What the task requires :: Count the lines of the records below that hold the word "agent", and give only the number.

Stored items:
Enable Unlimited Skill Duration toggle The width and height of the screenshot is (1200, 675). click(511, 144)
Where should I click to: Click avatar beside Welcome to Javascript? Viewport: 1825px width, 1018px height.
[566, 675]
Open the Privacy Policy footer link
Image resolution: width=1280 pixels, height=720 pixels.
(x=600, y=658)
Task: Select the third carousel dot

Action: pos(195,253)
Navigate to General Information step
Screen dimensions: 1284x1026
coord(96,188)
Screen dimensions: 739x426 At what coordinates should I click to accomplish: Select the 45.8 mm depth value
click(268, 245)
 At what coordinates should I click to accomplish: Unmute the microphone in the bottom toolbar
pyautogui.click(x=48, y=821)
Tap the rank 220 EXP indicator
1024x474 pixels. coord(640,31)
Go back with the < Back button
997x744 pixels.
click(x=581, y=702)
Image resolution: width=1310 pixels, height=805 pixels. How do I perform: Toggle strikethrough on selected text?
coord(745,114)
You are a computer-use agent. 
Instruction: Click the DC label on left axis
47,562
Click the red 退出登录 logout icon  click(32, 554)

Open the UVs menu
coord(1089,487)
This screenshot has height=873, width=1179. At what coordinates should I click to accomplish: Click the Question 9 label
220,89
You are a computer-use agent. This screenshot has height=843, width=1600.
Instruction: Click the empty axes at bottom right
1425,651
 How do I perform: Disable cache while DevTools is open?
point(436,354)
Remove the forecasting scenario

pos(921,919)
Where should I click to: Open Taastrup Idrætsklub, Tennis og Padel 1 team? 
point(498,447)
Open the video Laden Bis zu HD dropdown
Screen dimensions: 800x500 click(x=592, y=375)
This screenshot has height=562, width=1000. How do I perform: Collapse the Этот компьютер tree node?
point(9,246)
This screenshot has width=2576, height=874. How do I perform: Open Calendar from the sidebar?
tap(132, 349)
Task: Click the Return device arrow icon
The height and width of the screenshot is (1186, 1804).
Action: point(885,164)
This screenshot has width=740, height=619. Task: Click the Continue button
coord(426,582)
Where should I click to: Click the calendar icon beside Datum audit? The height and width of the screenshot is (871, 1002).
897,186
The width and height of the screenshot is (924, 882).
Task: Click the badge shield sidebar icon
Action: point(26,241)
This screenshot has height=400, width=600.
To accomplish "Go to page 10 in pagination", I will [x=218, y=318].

Result of this task :: 2